I’m going to be pedantic on this point, in part because I find the habit of exaggerating political shifts to be both annoying and noisome. Trump’s approval rating dropping two points does not mean it is PLUMMETING or BOTTOMING OUT. And even if Talarico were to win a Senate seat, that no more makes Texas blue than Doug Jones winning a Senate seat in Alabama nine years ago made that state a Democratic haven.
Usually we use “red” and “blue” as descriptors of states based on presidential voting in the state. This is a relatively recent affectation, solidified during the 2000 election. It is one that obscures the actual variation in how states vote — even between voting heavily for one party and voting only narrowly for that party.
Consider the past nine presidential elections, taking us back to 1992. There are only 27 states that have consistently voted for presidential candidates of the same party during that time; the other 23 all switched at least once. Even states such as Texas that consistently voted with the same party saw wide swings in margins; in Texas’ case, from 3 points to 22 points during that time.

If we’re using “red” and “blue” to describe presidential voting, we are having to constantly update our descriptors of what constitutes “red” and “blue.” Pennsylvania was a blue state in 2013 and then a red state in 2017 and then a blue state in 2021 and then a red state in 2025. This suggests that “blue state” and “red state” are perhaps not useful descriptors for Pennsylvania.

But this also ignores other state-level voting. If we throw Senate votes into the calculus, we see that all but a handful of states have either flipped partisan loyalty or, at some point since 1990, have voted for senators or presidents of differing parties in overlapping periods.

You’ll notice that I’m counting independents as independents here, which I am doing because, well, independents are independents.
Anyway, add in statewide House voting — that is, all of the votes cast for Democrats and Republicans in House races in the state — and the descriptors become even less accurate.

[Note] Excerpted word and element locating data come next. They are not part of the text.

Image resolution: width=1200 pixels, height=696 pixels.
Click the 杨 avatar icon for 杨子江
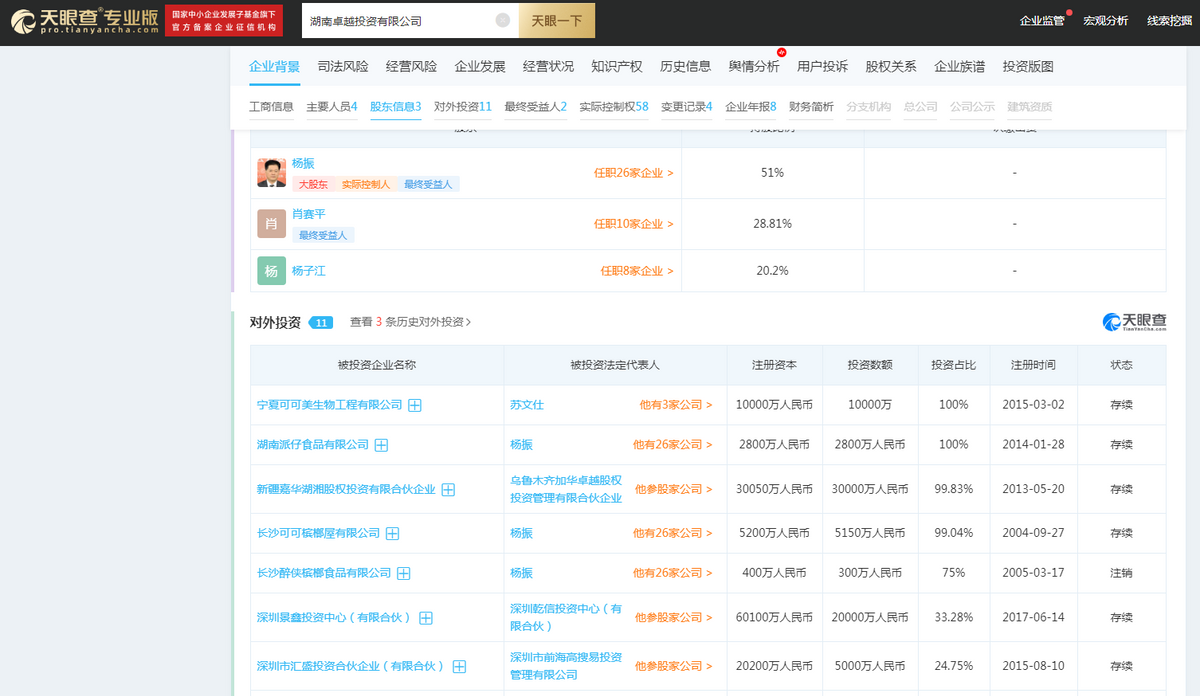click(270, 270)
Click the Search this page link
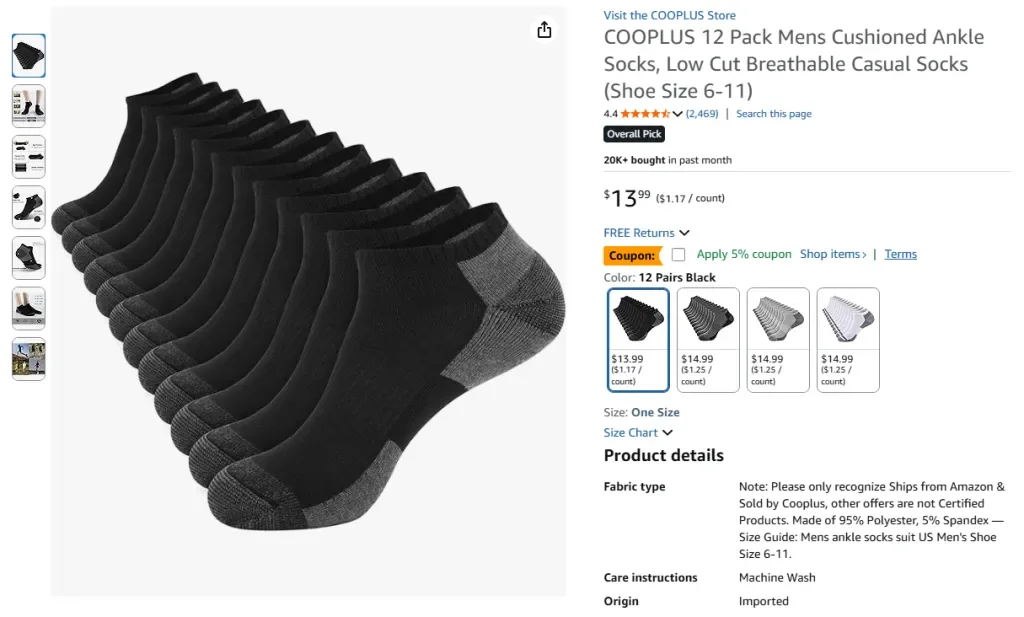1024x617 pixels. coord(774,114)
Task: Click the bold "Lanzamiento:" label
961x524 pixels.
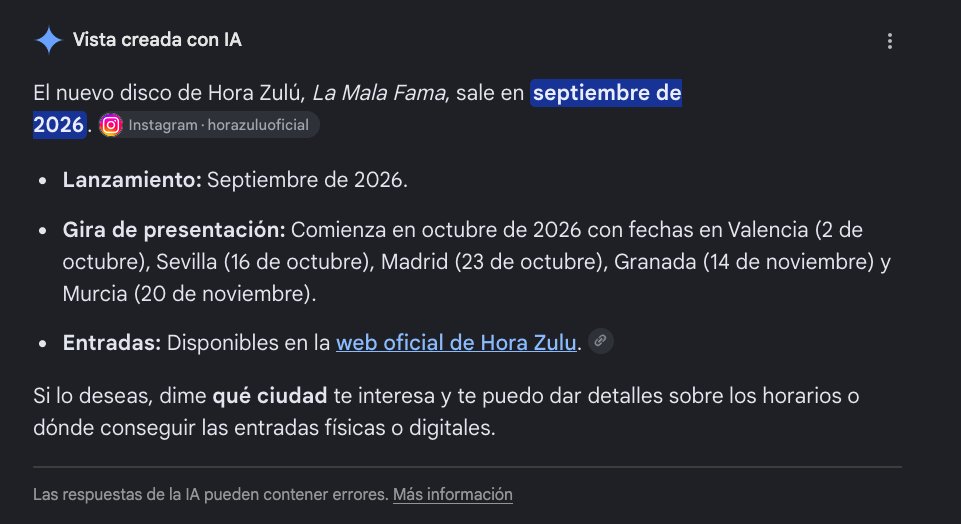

And then consider governors! My analysis indicates that precisely zero states have been consistently Republican or Democratic at the federal and gubernatorial level since 1990.

We can go a level deeper and look at the constitution of state legislatures, too. But there’s really no need. You can see below how treating “red” and “blue” as broad descriptors of the views of voters in a state collapses as you consider more actual elections. At this point in 2026, there are about as many consistently “blue” states as there are ones with mixed voting histories between the parties. There are slightly more “red”/Republican ones.

There’s a point to this pedantry. Clumping states into partisan categories based on presidential outcomes elides the actual complexity of voting in those states that often manifests at other levels of government. Heck, it obscures the diversity of the presidential vote alone! In 2024, a third of Trump’s vote came from states that Vice President Kamala Harris won. A majority of the votes she earned came from states she lost.

Will Texas turn blue in November? No. It will still be a state that backed Trump by double-digits in 2024. Might it become a state, like Georgia, where both parties are suddenly competitive at a state level? Perhaps — or maybe even probably! But this tells us a lot more about the simplistic way in which we describe state-level politics than what’s changing within individual states.